The response must contain all of the entries, each one repeated exactly.

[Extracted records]
----------------
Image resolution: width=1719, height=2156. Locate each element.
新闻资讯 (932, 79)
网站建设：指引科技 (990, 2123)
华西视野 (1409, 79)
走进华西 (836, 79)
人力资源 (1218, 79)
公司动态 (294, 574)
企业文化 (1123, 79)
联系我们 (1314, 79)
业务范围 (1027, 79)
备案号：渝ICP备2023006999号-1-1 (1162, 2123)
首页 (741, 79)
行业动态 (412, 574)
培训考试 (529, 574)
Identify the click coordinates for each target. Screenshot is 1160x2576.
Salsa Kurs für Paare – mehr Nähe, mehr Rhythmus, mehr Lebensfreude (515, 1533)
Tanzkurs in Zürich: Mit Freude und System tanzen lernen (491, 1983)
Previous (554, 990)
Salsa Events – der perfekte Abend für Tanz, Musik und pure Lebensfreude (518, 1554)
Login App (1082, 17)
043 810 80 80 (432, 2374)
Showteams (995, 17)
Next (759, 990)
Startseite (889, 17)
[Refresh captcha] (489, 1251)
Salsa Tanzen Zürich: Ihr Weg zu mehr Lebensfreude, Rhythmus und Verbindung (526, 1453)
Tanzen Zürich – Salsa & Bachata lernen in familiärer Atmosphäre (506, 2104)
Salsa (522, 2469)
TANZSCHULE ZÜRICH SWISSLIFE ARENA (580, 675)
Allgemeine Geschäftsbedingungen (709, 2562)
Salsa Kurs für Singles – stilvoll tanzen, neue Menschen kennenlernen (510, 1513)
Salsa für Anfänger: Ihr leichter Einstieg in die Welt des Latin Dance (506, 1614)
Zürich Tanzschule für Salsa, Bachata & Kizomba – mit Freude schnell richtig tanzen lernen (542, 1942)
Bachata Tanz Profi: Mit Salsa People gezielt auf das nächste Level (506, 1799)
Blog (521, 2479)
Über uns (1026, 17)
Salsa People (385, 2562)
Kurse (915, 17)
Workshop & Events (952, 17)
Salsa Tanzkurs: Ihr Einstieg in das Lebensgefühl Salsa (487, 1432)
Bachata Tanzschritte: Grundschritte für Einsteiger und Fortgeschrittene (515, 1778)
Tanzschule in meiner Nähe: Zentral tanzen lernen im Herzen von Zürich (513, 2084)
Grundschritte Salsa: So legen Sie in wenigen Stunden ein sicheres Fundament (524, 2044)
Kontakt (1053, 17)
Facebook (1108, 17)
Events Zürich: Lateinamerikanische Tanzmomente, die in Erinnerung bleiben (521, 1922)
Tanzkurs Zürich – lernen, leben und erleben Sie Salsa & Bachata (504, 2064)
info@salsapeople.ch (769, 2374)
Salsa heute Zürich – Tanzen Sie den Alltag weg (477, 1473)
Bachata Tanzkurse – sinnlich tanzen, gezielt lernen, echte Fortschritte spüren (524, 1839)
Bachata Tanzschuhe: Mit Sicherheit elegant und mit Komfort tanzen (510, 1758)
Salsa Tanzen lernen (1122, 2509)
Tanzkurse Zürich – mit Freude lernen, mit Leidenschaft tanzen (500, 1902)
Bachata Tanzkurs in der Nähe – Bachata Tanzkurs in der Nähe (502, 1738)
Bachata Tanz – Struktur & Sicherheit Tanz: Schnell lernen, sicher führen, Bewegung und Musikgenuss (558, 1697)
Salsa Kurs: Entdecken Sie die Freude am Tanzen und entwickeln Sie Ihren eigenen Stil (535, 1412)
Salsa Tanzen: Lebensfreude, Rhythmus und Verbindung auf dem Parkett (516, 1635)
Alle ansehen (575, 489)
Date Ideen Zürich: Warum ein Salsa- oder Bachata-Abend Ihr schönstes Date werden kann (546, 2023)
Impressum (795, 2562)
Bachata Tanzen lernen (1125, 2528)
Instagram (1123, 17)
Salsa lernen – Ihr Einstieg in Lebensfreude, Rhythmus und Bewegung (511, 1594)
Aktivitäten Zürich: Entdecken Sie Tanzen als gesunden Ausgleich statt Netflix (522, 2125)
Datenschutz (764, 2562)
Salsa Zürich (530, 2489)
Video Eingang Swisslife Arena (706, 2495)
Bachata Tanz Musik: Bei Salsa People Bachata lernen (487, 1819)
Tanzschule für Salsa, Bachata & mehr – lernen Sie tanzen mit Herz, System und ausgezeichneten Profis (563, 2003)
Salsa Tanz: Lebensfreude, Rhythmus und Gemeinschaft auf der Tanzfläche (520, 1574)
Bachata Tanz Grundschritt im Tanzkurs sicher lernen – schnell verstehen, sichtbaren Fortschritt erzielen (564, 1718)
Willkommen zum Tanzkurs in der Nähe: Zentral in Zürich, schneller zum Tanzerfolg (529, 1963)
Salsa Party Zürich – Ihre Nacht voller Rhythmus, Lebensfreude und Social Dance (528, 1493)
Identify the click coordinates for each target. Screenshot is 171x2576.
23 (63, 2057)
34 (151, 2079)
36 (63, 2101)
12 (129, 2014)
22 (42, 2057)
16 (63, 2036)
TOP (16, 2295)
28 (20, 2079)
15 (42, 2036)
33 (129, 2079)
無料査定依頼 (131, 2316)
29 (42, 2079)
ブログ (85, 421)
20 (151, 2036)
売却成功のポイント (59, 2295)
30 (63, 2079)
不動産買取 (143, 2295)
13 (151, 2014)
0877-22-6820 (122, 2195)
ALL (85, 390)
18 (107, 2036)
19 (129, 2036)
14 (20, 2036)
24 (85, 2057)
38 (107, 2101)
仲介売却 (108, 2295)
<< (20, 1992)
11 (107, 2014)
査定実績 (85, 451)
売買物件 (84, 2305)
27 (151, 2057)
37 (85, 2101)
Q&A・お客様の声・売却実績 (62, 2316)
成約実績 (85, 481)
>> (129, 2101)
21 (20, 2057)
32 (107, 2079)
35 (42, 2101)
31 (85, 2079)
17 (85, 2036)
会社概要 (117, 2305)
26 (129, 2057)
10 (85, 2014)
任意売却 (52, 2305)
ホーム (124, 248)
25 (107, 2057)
----------------
*FINAL ANSWER*:
Image resolution: width=1719, height=2156. Locate each element.
新闻资讯 (932, 79)
网站建设：指引科技 (990, 2123)
华西视野 (1409, 79)
走进华西 (836, 79)
人力资源 (1218, 79)
公司动态 (294, 574)
企业文化 (1123, 79)
联系我们 (1314, 79)
业务范围 (1027, 79)
备案号：渝ICP备2023006999号-1-1 (1162, 2123)
首页 (741, 79)
行业动态 (412, 574)
培训考试 (529, 574)
Identify the click coordinates for each target. Screenshot is 1160x2576.
Salsa Kurs für Paare – mehr Nähe, mehr Rhythmus, mehr Lebensfreude (515, 1533)
Tanzkurs in Zürich: Mit Freude und System tanzen lernen (491, 1983)
Previous (554, 990)
Salsa Events – der perfekte Abend für Tanz, Musik und pure Lebensfreude (518, 1554)
Login App (1082, 17)
043 810 80 80 (432, 2374)
Showteams (995, 17)
Next (759, 990)
Startseite (889, 17)
[Refresh captcha] (489, 1251)
Salsa Tanzen Zürich: Ihr Weg zu mehr Lebensfreude, Rhythmus und Verbindung (526, 1453)
Tanzen Zürich – Salsa & Bachata lernen in familiärer Atmosphäre (506, 2104)
Salsa (522, 2469)
TANZSCHULE ZÜRICH SWISSLIFE ARENA (580, 675)
Allgemeine Geschäftsbedingungen (709, 2562)
Salsa Kurs für Singles – stilvoll tanzen, neue Menschen kennenlernen (510, 1513)
Salsa für Anfänger: Ihr leichter Einstieg in die Welt des Latin Dance (506, 1614)
Zürich Tanzschule für Salsa, Bachata & Kizomba – mit Freude schnell richtig tanzen lernen (542, 1942)
Bachata Tanz Profi: Mit Salsa People gezielt auf das nächste Level (506, 1799)
Blog (521, 2479)
Über uns (1026, 17)
Salsa People (385, 2562)
Kurse (915, 17)
Workshop & Events (952, 17)
Salsa Tanzkurs: Ihr Einstieg in das Lebensgefühl Salsa (487, 1432)
Bachata Tanzschritte: Grundschritte für Einsteiger und Fortgeschrittene (515, 1778)
Tanzschule in meiner Nähe: Zentral tanzen lernen im Herzen von Zürich (513, 2084)
Grundschritte Salsa: So legen Sie in wenigen Stunden ein sicheres Fundament (524, 2044)
Kontakt (1053, 17)
Facebook (1108, 17)
Events Zürich: Lateinamerikanische Tanzmomente, die in Erinnerung bleiben (521, 1922)
Tanzkurs Zürich – lernen, leben und erleben Sie Salsa & Bachata (504, 2064)
info@salsapeople.ch (769, 2374)
Salsa heute Zürich – Tanzen Sie den Alltag weg (477, 1473)
Bachata Tanzkurse – sinnlich tanzen, gezielt lernen, echte Fortschritte spüren (524, 1839)
Bachata Tanzschuhe: Mit Sicherheit elegant und mit Komfort tanzen (510, 1758)
Salsa Tanzen lernen (1122, 2509)
Tanzkurse Zürich – mit Freude lernen, mit Leidenschaft tanzen (500, 1902)
Bachata Tanzkurs in der Nähe – Bachata Tanzkurs in der Nähe (502, 1738)
Bachata Tanz – Struktur & Sicherheit Tanz: Schnell lernen, sicher führen, Bewegung und Musikgenuss (558, 1697)
Salsa Kurs: Entdecken Sie die Freude am Tanzen und entwickeln Sie Ihren eigenen Stil (535, 1412)
Salsa Tanzen: Lebensfreude, Rhythmus und Verbindung auf dem Parkett (516, 1635)
Alle ansehen (575, 489)
Date Ideen Zürich: Warum ein Salsa- oder Bachata-Abend Ihr schönstes Date werden kann (546, 2023)
Impressum (795, 2562)
Bachata Tanzen lernen (1125, 2528)
Instagram (1123, 17)
Salsa lernen – Ihr Einstieg in Lebensfreude, Rhythmus und Bewegung (511, 1594)
Aktivitäten Zürich: Entdecken Sie Tanzen als gesunden Ausgleich statt Netflix (522, 2125)
Datenschutz (764, 2562)
Salsa Zürich (530, 2489)
Video Eingang Swisslife Arena (706, 2495)
Bachata Tanz Musik: Bei Salsa People Bachata lernen (487, 1819)
Tanzschule für Salsa, Bachata & mehr – lernen Sie tanzen mit Herz, System und ausgezeichneten Profis (563, 2003)
Salsa Tanz: Lebensfreude, Rhythmus und Gemeinschaft auf der Tanzfläche (520, 1574)
Bachata Tanz Grundschritt im Tanzkurs sicher lernen – schnell verstehen, sichtbaren Fortschritt erzielen (564, 1718)
Willkommen zum Tanzkurs in der Nähe: Zentral in Zürich, schneller zum Tanzerfolg (529, 1963)
Salsa Party Zürich – Ihre Nacht voller Rhythmus, Lebensfreude und Social Dance (528, 1493)
Identify the click coordinates for each target. Screenshot is 171x2576.
23 (63, 2057)
34 (151, 2079)
36 (63, 2101)
12 (129, 2014)
22 (42, 2057)
16 (63, 2036)
TOP (16, 2295)
28 (20, 2079)
15 (42, 2036)
33 (129, 2079)
無料査定依頼 (131, 2316)
29 (42, 2079)
ブログ (85, 421)
20 (151, 2036)
売却成功のポイント (59, 2295)
30 (63, 2079)
不動産買取 (143, 2295)
13 (151, 2014)
0877-22-6820 (122, 2195)
ALL (85, 390)
18 (107, 2036)
19 (129, 2036)
14 (20, 2036)
24 (85, 2057)
38 (107, 2101)
仲介売却 (108, 2295)
<< (20, 1992)
11 (107, 2014)
査定実績 (85, 451)
売買物件 (84, 2305)
27 (151, 2057)
37 (85, 2101)
Q&A・お客様の声・売却実績 (62, 2316)
成約実績 (85, 481)
>> (129, 2101)
21 (20, 2057)
32 (107, 2079)
35 (42, 2101)
31 (85, 2079)
17 (85, 2036)
会社概要 (117, 2305)
26 (129, 2057)
10 (85, 2014)
任意売却 (52, 2305)
ホーム (124, 248)
25 (107, 2057)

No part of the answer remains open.